§ **Exercise instructions**: Reproduce the data exactly. Omit no record.

§ **Supplied material**:
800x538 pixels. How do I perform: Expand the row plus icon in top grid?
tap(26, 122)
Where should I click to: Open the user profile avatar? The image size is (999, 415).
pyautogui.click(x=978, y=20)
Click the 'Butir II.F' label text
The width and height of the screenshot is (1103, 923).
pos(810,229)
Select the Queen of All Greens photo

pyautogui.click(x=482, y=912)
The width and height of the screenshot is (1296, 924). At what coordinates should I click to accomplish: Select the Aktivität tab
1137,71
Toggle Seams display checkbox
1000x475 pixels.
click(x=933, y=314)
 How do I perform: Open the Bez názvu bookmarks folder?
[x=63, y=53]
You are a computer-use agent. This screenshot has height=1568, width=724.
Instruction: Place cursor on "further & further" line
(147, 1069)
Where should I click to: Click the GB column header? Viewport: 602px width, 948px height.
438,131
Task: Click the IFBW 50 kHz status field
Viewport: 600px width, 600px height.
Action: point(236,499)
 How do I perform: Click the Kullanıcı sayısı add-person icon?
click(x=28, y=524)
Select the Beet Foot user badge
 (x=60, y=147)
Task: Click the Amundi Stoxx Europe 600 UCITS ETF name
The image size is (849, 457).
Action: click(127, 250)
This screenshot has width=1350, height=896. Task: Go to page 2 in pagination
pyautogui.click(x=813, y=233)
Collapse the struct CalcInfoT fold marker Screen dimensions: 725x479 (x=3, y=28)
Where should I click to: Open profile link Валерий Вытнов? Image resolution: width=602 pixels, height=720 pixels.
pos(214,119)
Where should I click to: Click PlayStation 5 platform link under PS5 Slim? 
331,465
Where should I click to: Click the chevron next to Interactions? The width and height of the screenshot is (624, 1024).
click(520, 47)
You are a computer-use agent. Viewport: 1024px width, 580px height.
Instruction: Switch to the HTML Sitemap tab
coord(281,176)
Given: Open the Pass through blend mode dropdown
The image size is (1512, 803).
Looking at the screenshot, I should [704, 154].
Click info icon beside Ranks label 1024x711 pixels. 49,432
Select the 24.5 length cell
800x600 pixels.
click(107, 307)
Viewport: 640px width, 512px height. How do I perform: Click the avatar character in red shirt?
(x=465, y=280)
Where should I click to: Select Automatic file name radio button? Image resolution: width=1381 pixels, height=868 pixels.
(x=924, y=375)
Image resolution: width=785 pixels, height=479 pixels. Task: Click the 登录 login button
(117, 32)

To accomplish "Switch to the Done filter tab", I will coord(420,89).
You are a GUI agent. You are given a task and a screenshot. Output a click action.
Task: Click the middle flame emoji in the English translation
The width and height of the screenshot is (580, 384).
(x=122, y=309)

§ **Task answer**:
800x538 pixels. How do I perform: Expand the row plus icon in top grid?
tap(26, 122)
Where should I click to: Open the user profile avatar? The image size is (999, 415).
pyautogui.click(x=978, y=20)
Click the 'Butir II.F' label text
The width and height of the screenshot is (1103, 923).
pos(810,229)
Select the Queen of All Greens photo

pyautogui.click(x=482, y=912)
The width and height of the screenshot is (1296, 924). At what coordinates should I click to accomplish: Select the Aktivität tab
1137,71
Toggle Seams display checkbox
1000x475 pixels.
click(x=933, y=314)
 How do I perform: Open the Bez názvu bookmarks folder?
[x=63, y=53]
You are a computer-use agent. This screenshot has height=1568, width=724.
Instruction: Place cursor on "further & further" line
(147, 1069)
Where should I click to: Click the GB column header? Viewport: 602px width, 948px height.
438,131
Task: Click the IFBW 50 kHz status field
Viewport: 600px width, 600px height.
Action: point(236,499)
 How do I perform: Click the Kullanıcı sayısı add-person icon?
click(x=28, y=524)
Select the Beet Foot user badge
 (x=60, y=147)
Task: Click the Amundi Stoxx Europe 600 UCITS ETF name
The image size is (849, 457).
Action: click(127, 250)
This screenshot has width=1350, height=896. Task: Go to page 2 in pagination
pyautogui.click(x=813, y=233)
Collapse the struct CalcInfoT fold marker Screen dimensions: 725x479 (x=3, y=28)
Where should I click to: Open profile link Валерий Вытнов? Image resolution: width=602 pixels, height=720 pixels.
pos(214,119)
Where should I click to: Click PlayStation 5 platform link under PS5 Slim? 
331,465
Where should I click to: Click the chevron next to Interactions? The width and height of the screenshot is (624, 1024).
click(520, 47)
You are a computer-use agent. Viewport: 1024px width, 580px height.
Instruction: Switch to the HTML Sitemap tab
coord(281,176)
Given: Open the Pass through blend mode dropdown
The image size is (1512, 803).
Looking at the screenshot, I should [704, 154].
Click info icon beside Ranks label 1024x711 pixels. 49,432
Select the 24.5 length cell
800x600 pixels.
click(107, 307)
Viewport: 640px width, 512px height. How do I perform: Click the avatar character in red shirt?
(x=465, y=280)
Where should I click to: Select Automatic file name radio button? Image resolution: width=1381 pixels, height=868 pixels.
(x=924, y=375)
Image resolution: width=785 pixels, height=479 pixels. Task: Click the 登录 login button
(117, 32)

To accomplish "Switch to the Done filter tab", I will coord(420,89).
You are a GUI agent. You are given a task and a screenshot. Output a click action.
Task: Click the middle flame emoji in the English translation
The width and height of the screenshot is (580, 384).
(x=122, y=309)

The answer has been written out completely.